Islets of Hope About Lahle A. Wolfe
Founder's 15 Minutes of Fame
Woman's Day, July 2, 2002 Edition, story on Lahle Henninger. PCOSA News; From: Sonnet@obgyn.new Mon, 24 Jun 2002 19:57:51 -0500 (CDT). On newsstands now in most states is the July 2nd issue of Woman's World which features an article on fellow PCOSer, Lahle Henninger. Lahle has been active with PCOSA for several years and has served as Board Member, Director Of Online Community Services, Lifestyles News Editor, and creator of the ED list. The article covers her personal story of how her dramatic lifestyle changes through low-carb dieting resulted in her substantial weight loss and ended her years of infertility and other health complications. In fact, Lahle will be guest hosting the low-carb list this week so if you want to chat with her drop her a line through the LowCarb list. Although the official on-sale date for the July 2nd issue of Woman's World isn't for a few days, a few states already have it on sale. Kudos to Woman's World for yet another great article on PCOS!

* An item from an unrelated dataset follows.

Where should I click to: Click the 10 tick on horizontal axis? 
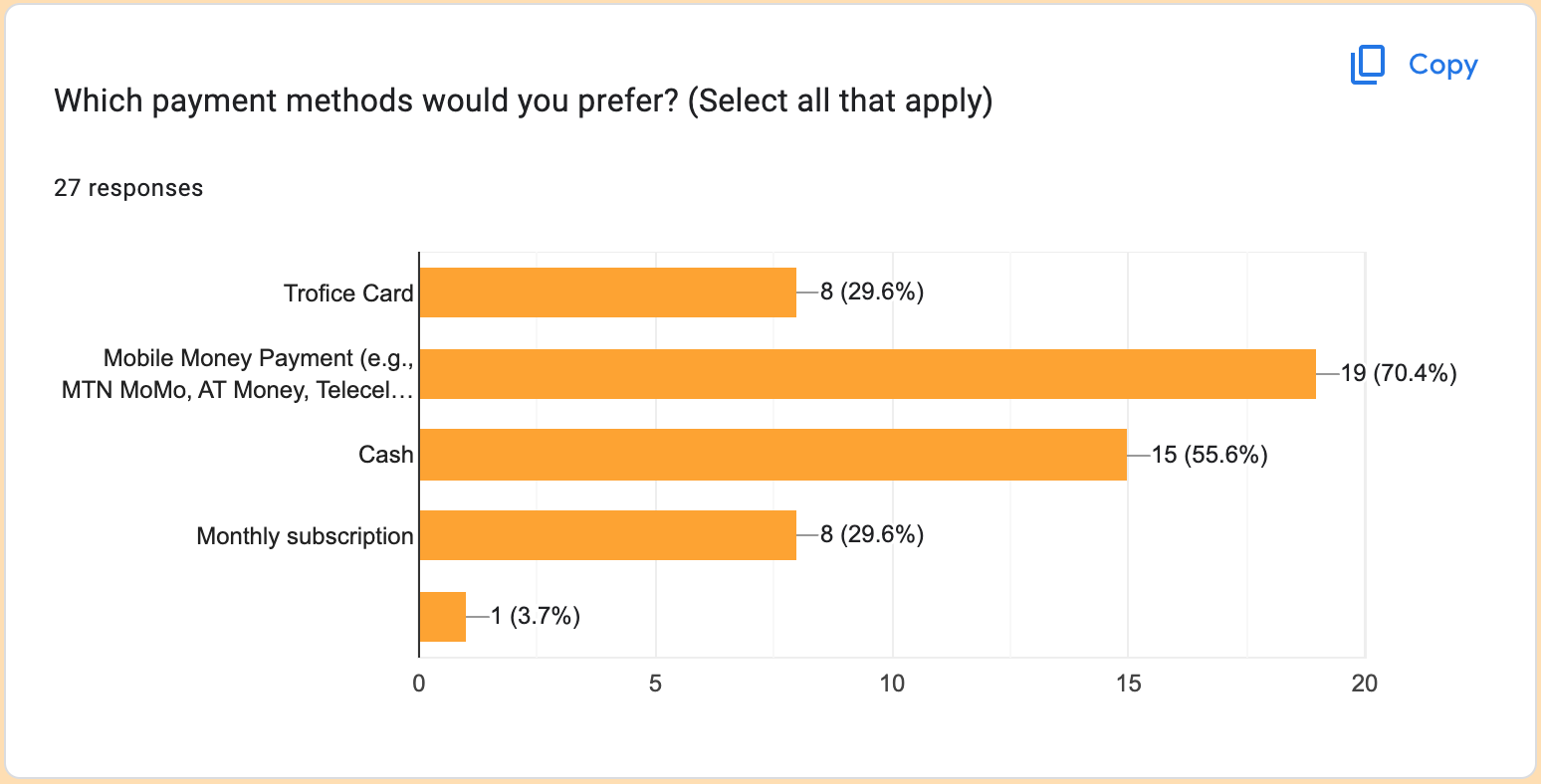[x=892, y=684]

A Mysterious Ailment: How to spot a hormonal disorder. By Stacy Colino, WebMd Feature, November 27, 2000. "By the age of 40, Lahle Henninger says she'd had only five naturally occurring menstrual periods in her entire life. She's since had more, but only with the help of hormone supplements. For years, this Virginia mother of four also suffered from excess facial and body hair, severe acne, and tremendous weight gain. What was causing such bodily mayhem? None of the nearly 20 doctors she consulted could come up with a diagnosis, let alone a solution... "
Chicken Soup for the PCOS Soul, article revision, reviewed by Jeannie Brewer.
Stay Fertile Longer, A book by Mary Kittle; pages 252 & 253: What Worked for Us: A Low-Carb Diet Got her Hor- mones Back On Track. Pages 252 & 253. ...Lahle Henninger struggled with life-long weight problems, in addition to embarassing symptoms like acne, balding, and facial hair. She never menstruated....
The Washington Post, Tuesday, April 20, 2004; Page HE01. By Stacey Colino. No Longer A Mere Nuisance: As Incidence Rises With Obesity, Medical Community Begins to Take PCOS Seriously. ..."By the time she was diagnosed with PCOS in 1987 -- at the age of 27 -- Henninger had developed fertility problems and diabetes. Because she and her then-husband wanted to start a family, Henninger took the fertility drug Clomid off and on for three years. "The doctors had me on the highest doses, and it just didn't work," she recalled. So the couple adopted three children..."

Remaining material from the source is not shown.